I always prefer to have a project in mind when learning new tools, but I didn’t have much time, so I fairly randomly decided to do a little countdown application - something that tells you how long you’ve got before Christmas (for some reason this topic was on my mind).

The app itself was pretty simple to get going (less than a day), and doing the UI for the preferences has proved to be far more time consuming than the actual functionality! Once again I’ve been reminded how much fun it is to work with Objective-C / Cocoa.

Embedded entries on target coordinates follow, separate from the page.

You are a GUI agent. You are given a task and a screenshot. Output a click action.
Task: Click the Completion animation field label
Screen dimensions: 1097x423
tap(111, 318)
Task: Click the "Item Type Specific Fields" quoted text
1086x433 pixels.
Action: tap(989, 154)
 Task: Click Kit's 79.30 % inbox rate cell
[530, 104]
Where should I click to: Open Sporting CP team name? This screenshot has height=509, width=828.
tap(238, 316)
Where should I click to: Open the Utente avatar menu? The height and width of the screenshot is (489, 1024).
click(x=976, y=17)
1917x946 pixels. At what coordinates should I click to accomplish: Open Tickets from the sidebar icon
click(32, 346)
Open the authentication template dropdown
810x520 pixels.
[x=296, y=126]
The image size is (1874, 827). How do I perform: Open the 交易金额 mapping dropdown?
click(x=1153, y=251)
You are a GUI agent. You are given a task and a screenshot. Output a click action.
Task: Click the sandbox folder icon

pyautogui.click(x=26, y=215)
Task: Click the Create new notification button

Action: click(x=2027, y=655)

If this had actually been intended as a commercial prospect, I’d have checked the iPhone store first, but luckily I always viewed it as a made-up project for test purposes only. Having said that I thought that I might conceivably post it to the store, just for the hell of it, so I went to have a look at the competition.

I figured that it was a totally unoriginal idea, so there’d probably be a few up there already. I wasn’t prepared, however, for there to be about forty! What’s more, I’d say that over half of them are paid apps (though costing only a dollar in all cases).

This is quite boggling, and it makes one wonder. Does anyone ever pay for these apps? Some of them have reviews, in some cases quite positive reviews, which suggests that they do. There are supposed to be more iPhones out there than Xbox 360s and PS3s put together. That’s quite a big market, but is it really big enough for 40 applications competing for a tiny and almost pointless niche? I’d love to know if anyone has sold more than 100 copies.

I guess the moral of the story is to check the store before you put any serious time into an application. Although, perhaps not. Perhaps the moral is to check the store, rip off the good features of your competition, then do the app anyway because it’s a big, big, market. Or maybe not!